A dimly lit federal government office with the 'Division of Reproductive Health' sign on the wall, packing boxes on the floor, and a single clinician in a white coat standing in the doorway.
The Briefing · Week 1 · Title X

What the Lawyers Know

Office of Population Affairs · packed up · the apparatus, gone
The Quiet Dismantling · Week 1 · The Briefing · Thursday, May 21, 2026
Dr. Yamicia D. Connor
Title X is being dismantled without a vote — and the law was designed to allow it. Here is why the people who study the law for a living are the people most suspicious of it, and what that tells us about what comes next.
The Puzzle · Ask a Lawyer About the Police

Sit at a dinner table with three lawyers for an hour and you will start to notice something. They are, almost as a profession, the most anti-institutional people in the room. They do not trust the police. They do not trust the prosecutor. They do not, particularly, trust judges. They will tell you — before the salads arrive — that under no circumstances, none, not one, should you ever speak to a police officer without a lawyer present. Not if you have done nothing wrong. Not if every witness will testify to your innocence. Not if it was a Sunday afternoon and you were in church and there is video footage of where you were when the crime happened. Never.

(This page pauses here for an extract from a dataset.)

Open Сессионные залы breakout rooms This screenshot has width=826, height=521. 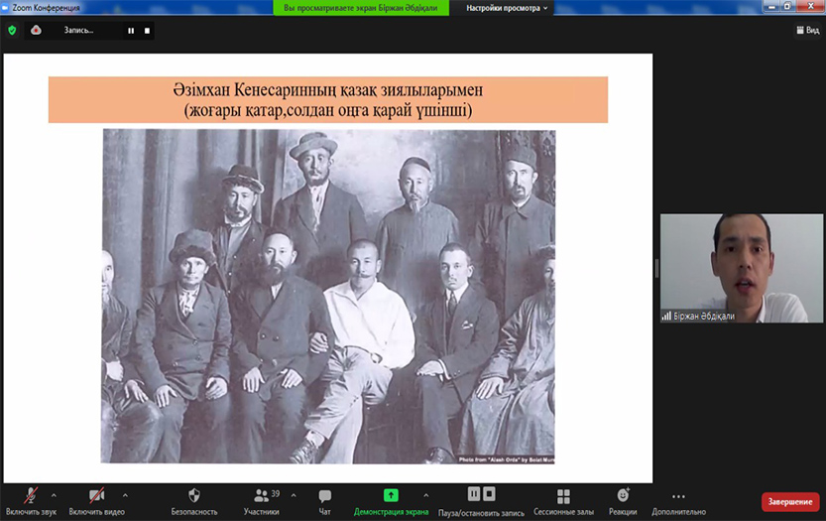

This is strange, on the face of it. These are the people who have spent the most time studying the system. They have read the case law. They know the procedures. If anyone should believe in the system, it should be them. And they are the ones who will tell you, with more certainty than anyone else you will ever meet, that the system is something to be defended against rather than something to be relied upon.

Here is why. They understand, viscerally, what most of us are never taught: the law is not, principally, about right and wrong. It is about who filled out which form correctly. The skill of a good lawyer — the part of the job that is rewarded — is not the discovery of truth. The discovery of truth is what a priest does, or a good investigative journalist, or a detective in a novel. The skill of a good lawyer is finding the gaps. The crevices between right and wrong, between truth and a lie. The places where a paperwork error or a misread regulation creates an opening, and exploiting that opening before anyone notices it is there.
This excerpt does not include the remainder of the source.